[Opening Entries provided section]
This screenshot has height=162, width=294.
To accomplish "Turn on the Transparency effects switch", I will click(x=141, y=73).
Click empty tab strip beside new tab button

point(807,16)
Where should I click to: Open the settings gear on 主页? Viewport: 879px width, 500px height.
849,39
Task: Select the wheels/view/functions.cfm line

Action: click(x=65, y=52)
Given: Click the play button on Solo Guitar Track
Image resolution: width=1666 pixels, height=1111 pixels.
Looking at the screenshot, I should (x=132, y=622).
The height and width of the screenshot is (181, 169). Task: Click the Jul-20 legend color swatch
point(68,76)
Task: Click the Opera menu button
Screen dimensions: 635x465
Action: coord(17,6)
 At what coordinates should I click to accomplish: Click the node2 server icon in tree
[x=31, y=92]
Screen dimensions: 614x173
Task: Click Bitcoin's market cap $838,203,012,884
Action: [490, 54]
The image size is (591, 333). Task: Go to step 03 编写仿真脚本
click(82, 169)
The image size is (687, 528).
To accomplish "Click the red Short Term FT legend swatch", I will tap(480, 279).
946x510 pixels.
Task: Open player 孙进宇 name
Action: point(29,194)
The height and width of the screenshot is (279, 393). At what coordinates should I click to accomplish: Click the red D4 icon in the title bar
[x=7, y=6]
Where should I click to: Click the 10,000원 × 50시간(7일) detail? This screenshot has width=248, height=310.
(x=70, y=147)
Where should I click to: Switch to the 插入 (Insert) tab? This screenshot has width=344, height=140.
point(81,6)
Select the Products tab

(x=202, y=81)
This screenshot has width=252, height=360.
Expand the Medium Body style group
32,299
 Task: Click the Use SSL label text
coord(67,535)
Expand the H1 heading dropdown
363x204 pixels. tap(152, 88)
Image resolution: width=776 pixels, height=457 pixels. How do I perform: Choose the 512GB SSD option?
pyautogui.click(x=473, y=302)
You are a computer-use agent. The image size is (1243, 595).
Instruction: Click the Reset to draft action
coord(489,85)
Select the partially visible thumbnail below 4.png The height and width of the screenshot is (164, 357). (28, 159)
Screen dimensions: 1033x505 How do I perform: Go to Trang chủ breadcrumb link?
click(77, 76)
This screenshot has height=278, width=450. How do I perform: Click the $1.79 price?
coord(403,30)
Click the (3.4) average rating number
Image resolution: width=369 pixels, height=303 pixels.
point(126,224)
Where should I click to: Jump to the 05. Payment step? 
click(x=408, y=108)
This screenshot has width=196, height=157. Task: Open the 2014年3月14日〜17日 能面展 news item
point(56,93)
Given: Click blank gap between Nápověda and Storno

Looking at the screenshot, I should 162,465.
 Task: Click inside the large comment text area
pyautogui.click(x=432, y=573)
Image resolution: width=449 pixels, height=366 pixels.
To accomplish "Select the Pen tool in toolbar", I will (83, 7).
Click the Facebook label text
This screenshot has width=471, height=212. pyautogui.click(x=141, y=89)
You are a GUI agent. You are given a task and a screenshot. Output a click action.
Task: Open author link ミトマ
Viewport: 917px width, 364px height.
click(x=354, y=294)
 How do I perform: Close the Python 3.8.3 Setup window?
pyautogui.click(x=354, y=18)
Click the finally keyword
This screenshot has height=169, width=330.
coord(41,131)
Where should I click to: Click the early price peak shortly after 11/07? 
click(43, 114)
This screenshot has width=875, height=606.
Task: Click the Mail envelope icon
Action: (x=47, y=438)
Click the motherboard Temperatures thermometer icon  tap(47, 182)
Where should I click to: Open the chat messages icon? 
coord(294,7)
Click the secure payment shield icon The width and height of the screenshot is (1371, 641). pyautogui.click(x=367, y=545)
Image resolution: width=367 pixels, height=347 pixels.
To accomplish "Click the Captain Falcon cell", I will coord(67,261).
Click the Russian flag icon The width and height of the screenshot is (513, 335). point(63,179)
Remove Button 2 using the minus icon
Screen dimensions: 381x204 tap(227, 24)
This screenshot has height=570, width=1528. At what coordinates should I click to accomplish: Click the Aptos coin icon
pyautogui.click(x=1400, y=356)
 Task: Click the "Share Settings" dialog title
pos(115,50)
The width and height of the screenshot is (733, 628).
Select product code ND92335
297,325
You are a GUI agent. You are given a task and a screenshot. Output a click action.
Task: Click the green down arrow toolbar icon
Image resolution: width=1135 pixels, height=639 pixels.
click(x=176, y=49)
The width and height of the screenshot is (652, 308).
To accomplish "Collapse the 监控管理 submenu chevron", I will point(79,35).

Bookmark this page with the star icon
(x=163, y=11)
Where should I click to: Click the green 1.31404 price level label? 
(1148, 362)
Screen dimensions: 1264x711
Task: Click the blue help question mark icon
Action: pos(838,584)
[Closing Entries provided section]
• Problem
Please transcribe the data exactly from its first line. End with the line that contains "Select the partially".

• Result of the exercise
This screenshot has height=162, width=294.
To accomplish "Turn on the Transparency effects switch", I will click(x=141, y=73).
Click empty tab strip beside new tab button

point(807,16)
Where should I click to: Open the settings gear on 主页? Viewport: 879px width, 500px height.
849,39
Task: Select the wheels/view/functions.cfm line

Action: click(x=65, y=52)
Given: Click the play button on Solo Guitar Track
Image resolution: width=1666 pixels, height=1111 pixels.
Looking at the screenshot, I should (x=132, y=622).
The height and width of the screenshot is (181, 169). Task: Click the Jul-20 legend color swatch
point(68,76)
Task: Click the Opera menu button
Screen dimensions: 635x465
Action: coord(17,6)
 At what coordinates should I click to accomplish: Click the node2 server icon in tree
[x=31, y=92]
Screen dimensions: 614x173
Task: Click Bitcoin's market cap $838,203,012,884
Action: [490, 54]
The image size is (591, 333). Task: Go to step 03 编写仿真脚本
click(82, 169)
The image size is (687, 528).
To accomplish "Click the red Short Term FT legend swatch", I will tap(480, 279).
946x510 pixels.
Task: Open player 孙进宇 name
Action: point(29,194)
The height and width of the screenshot is (279, 393). At what coordinates should I click to accomplish: Click the red D4 icon in the title bar
[x=7, y=6]
Where should I click to: Click the 10,000원 × 50시간(7일) detail? This screenshot has width=248, height=310.
(x=70, y=147)
Where should I click to: Switch to the 插入 (Insert) tab? This screenshot has width=344, height=140.
point(81,6)
Select the Products tab

(x=202, y=81)
This screenshot has width=252, height=360.
Expand the Medium Body style group
32,299
 Task: Click the Use SSL label text
coord(67,535)
Expand the H1 heading dropdown
363x204 pixels. tap(152, 88)
Image resolution: width=776 pixels, height=457 pixels. How do I perform: Choose the 512GB SSD option?
pyautogui.click(x=473, y=302)
You are a computer-use agent. The image size is (1243, 595).
Instruction: Click the Reset to draft action
coord(489,85)
Select the partially visible thumbnail below 4.png The height and width of the screenshot is (164, 357). (28, 159)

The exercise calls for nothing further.